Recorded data
::::::::

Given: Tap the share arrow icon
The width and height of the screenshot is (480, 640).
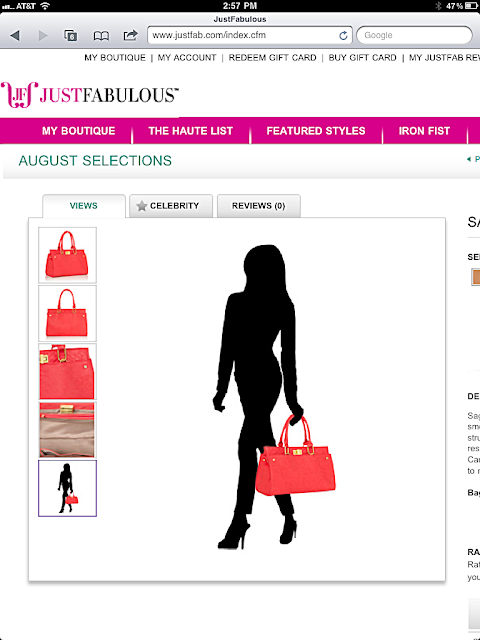Looking at the screenshot, I should click(x=131, y=35).
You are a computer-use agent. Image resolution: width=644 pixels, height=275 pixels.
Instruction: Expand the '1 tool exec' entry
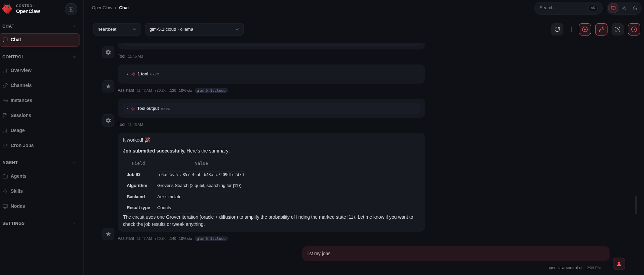click(x=143, y=74)

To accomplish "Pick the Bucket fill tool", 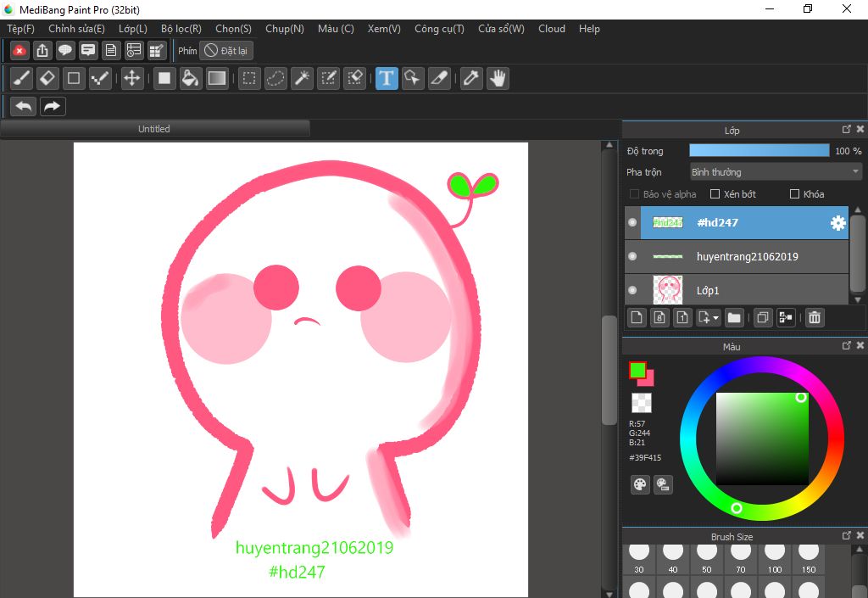I will click(x=191, y=79).
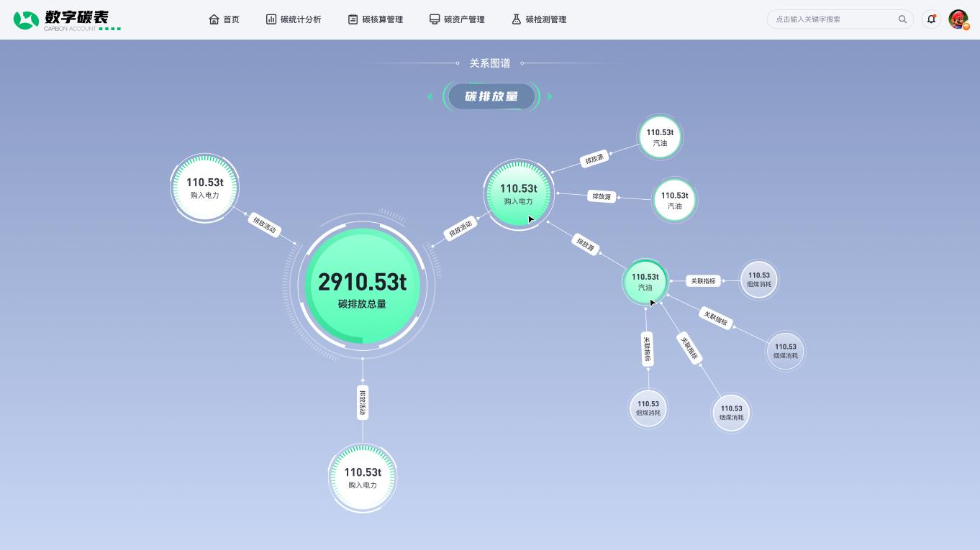This screenshot has height=550, width=980.
Task: Open the notification bell
Action: 931,19
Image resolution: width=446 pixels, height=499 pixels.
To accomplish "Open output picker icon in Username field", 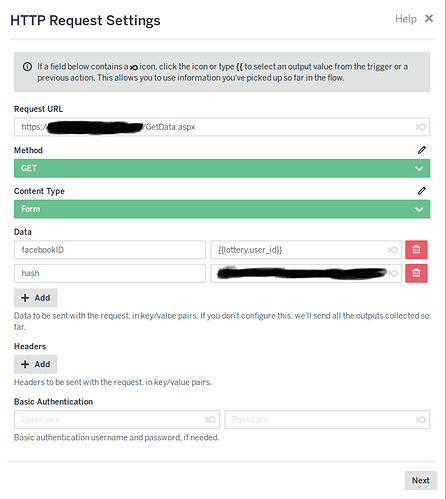I will 210,420.
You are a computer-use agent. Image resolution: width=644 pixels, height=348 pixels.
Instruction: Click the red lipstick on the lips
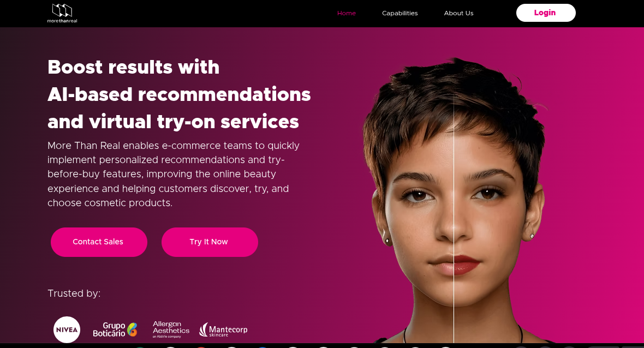[x=467, y=265]
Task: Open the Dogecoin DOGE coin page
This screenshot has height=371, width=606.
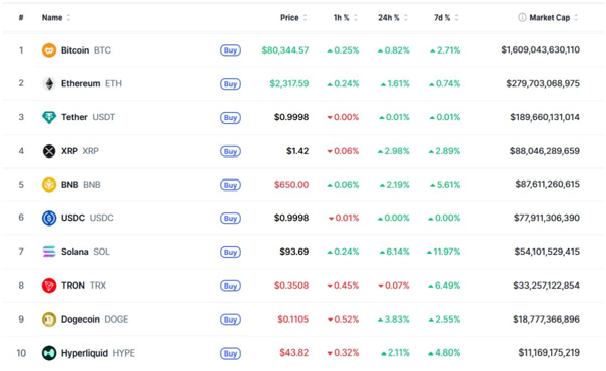Action: 94,320
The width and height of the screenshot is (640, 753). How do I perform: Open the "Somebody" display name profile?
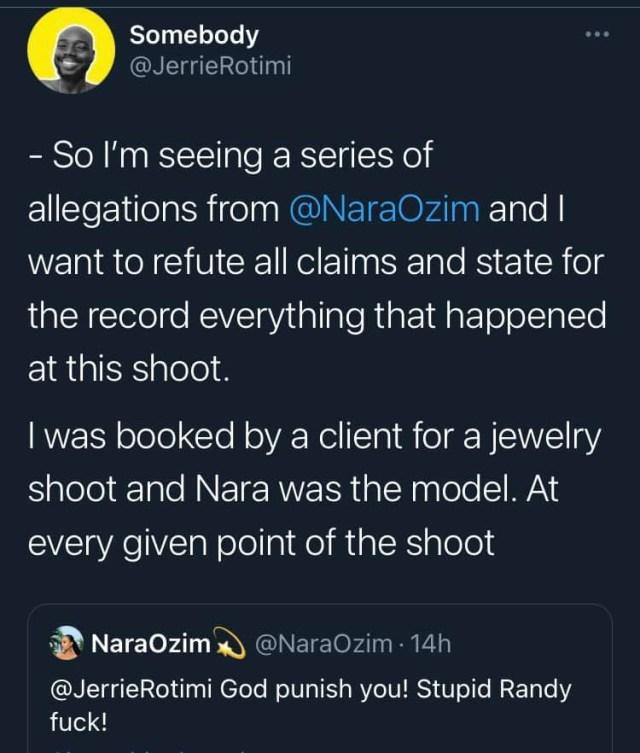194,35
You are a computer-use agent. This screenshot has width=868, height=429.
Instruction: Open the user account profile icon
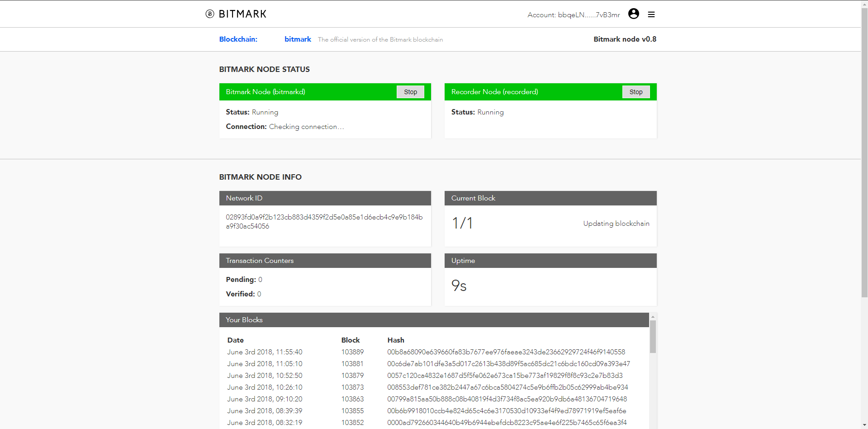point(634,14)
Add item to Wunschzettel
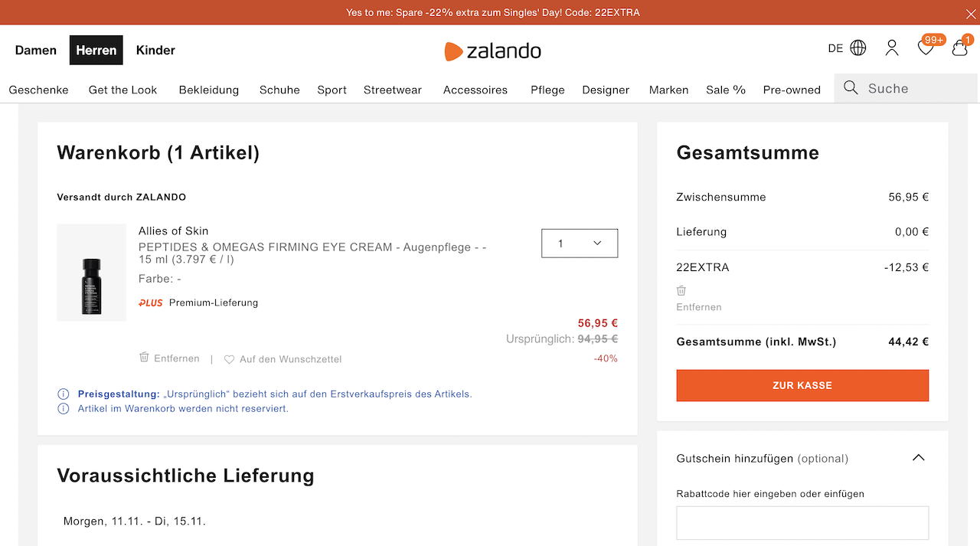Screen dimensions: 980x546 click(283, 359)
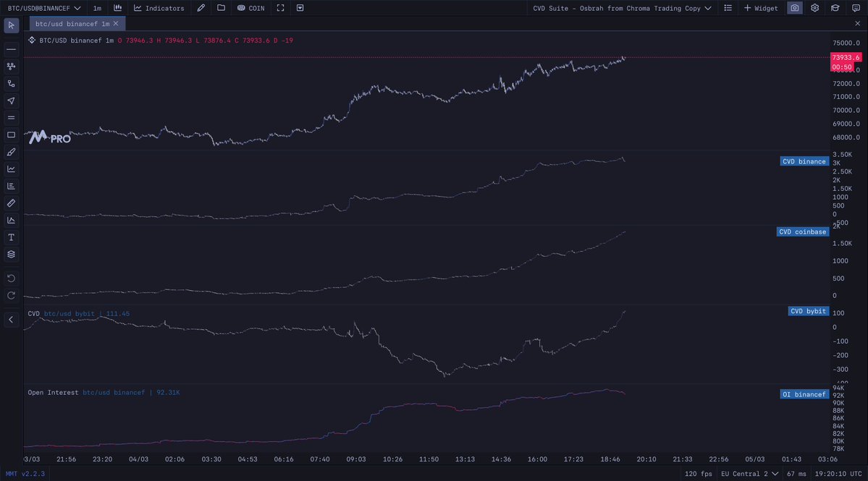Take a chart screenshot with camera icon
This screenshot has width=868, height=481.
point(795,8)
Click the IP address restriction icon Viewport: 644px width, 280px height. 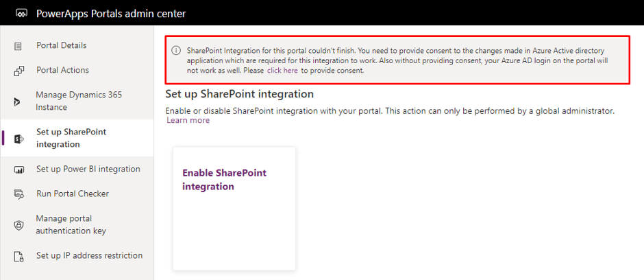pyautogui.click(x=19, y=257)
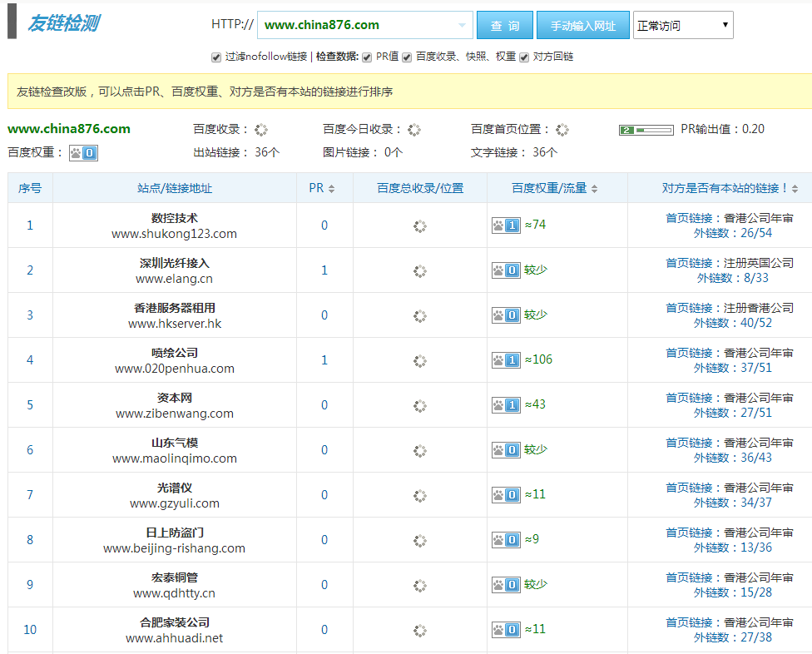This screenshot has width=812, height=654.
Task: Click Baidu weight badge for zibenwang.com row
Action: tap(506, 405)
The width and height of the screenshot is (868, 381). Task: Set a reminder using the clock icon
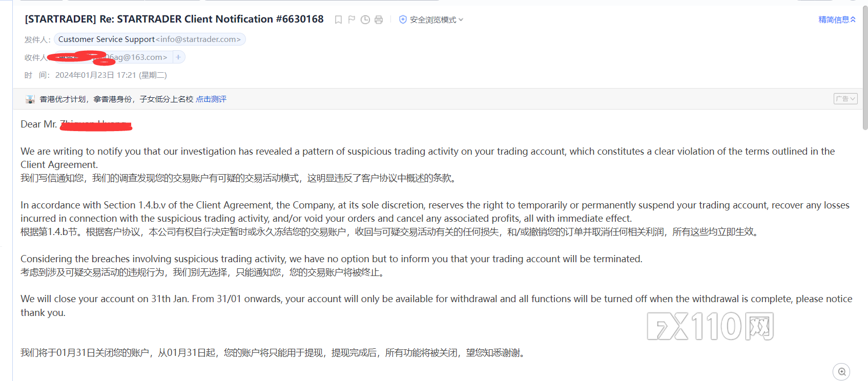pos(365,19)
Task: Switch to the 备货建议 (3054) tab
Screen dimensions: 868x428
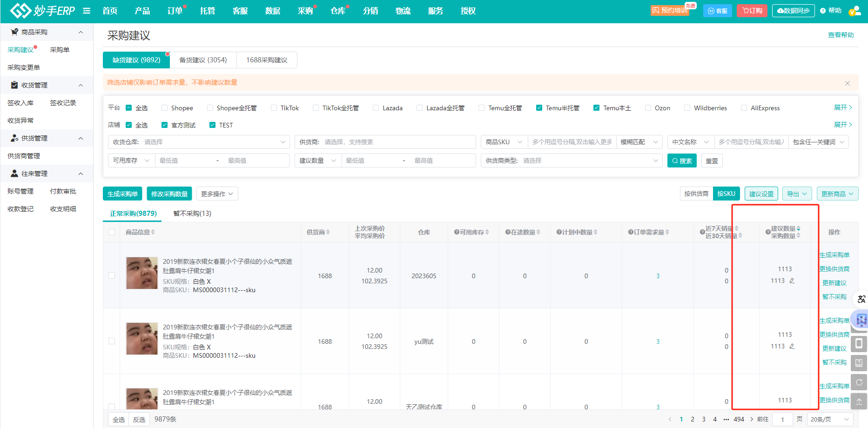Action: coord(203,60)
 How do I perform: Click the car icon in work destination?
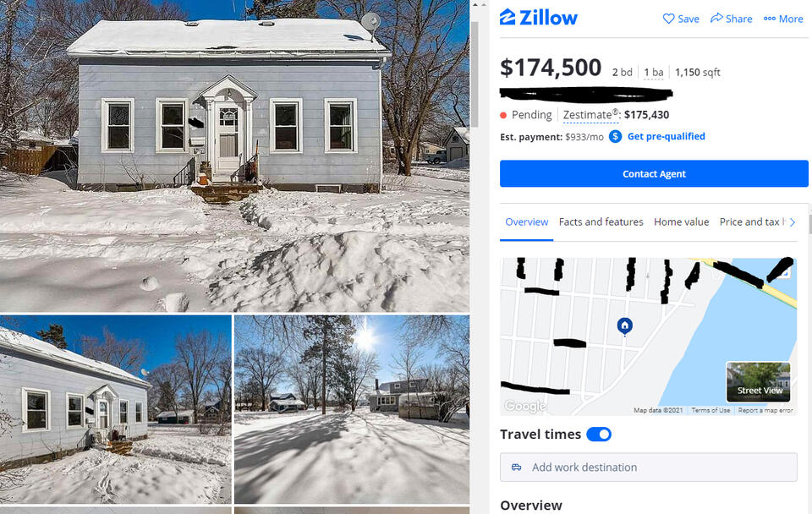(516, 468)
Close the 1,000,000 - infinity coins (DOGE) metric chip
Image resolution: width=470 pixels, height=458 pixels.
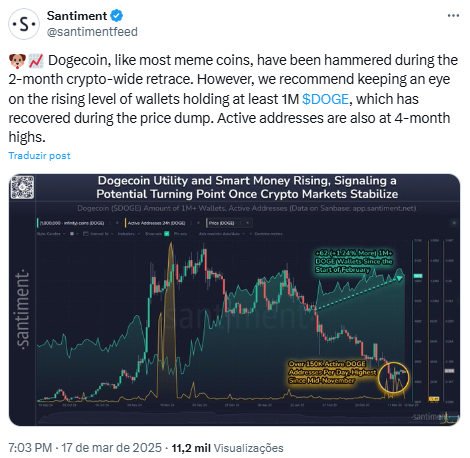point(117,223)
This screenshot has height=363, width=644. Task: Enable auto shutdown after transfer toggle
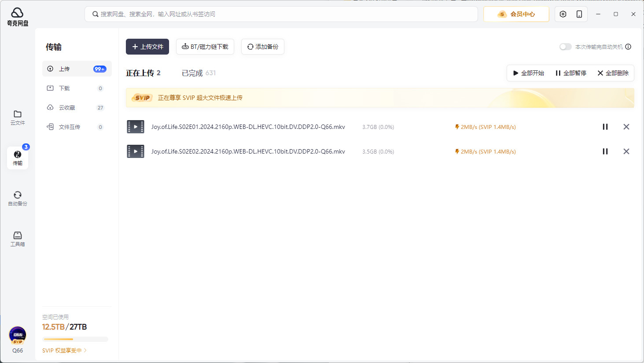tap(565, 47)
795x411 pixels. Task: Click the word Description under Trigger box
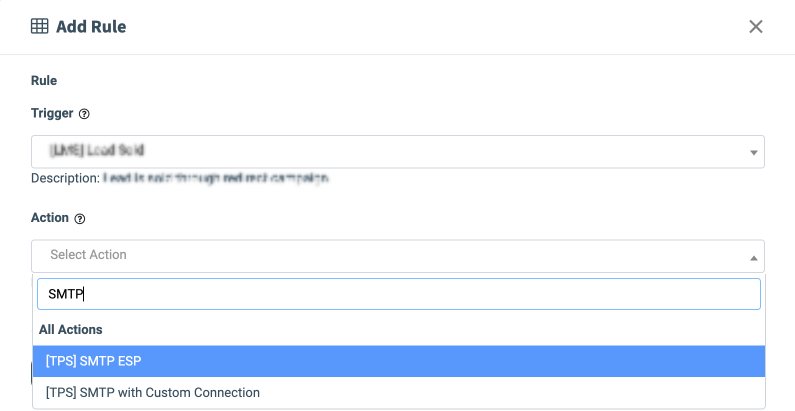click(x=65, y=179)
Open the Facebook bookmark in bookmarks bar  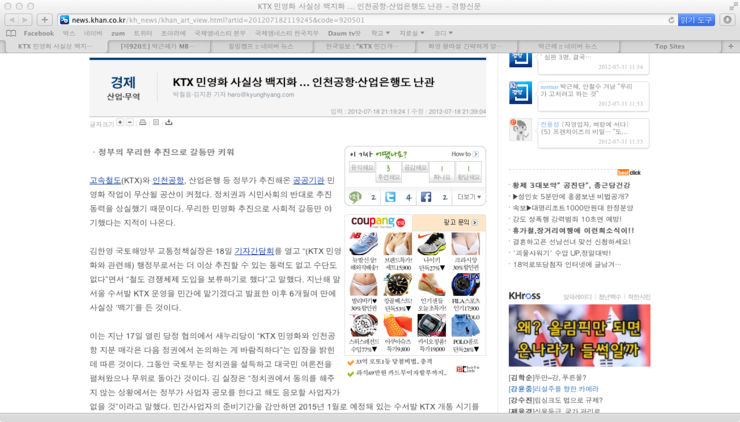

::::::::

AIM OF THE EXERCISE
Transcribe every line from the one with "Task: Switch to the 备货建议 (3054) tab" to the last line of the records above, exactly, excluding pictures.

ANSWER SECTION
Task: Switch to the 备货建议 (3054) tab
Screen dimensions: 868x428
Action: coord(203,60)
 How do I perform: Click the car icon in work destination?
(516, 468)
Close the 1,000,000 - infinity coins (DOGE) metric chip
Image resolution: width=470 pixels, height=458 pixels.
point(117,223)
This screenshot has height=363, width=644. Task: Enable auto shutdown after transfer toggle
tap(565, 47)
795x411 pixels. Task: Click the word Description under Trigger box
click(x=65, y=179)
Open the Facebook bookmark in bookmarks bar  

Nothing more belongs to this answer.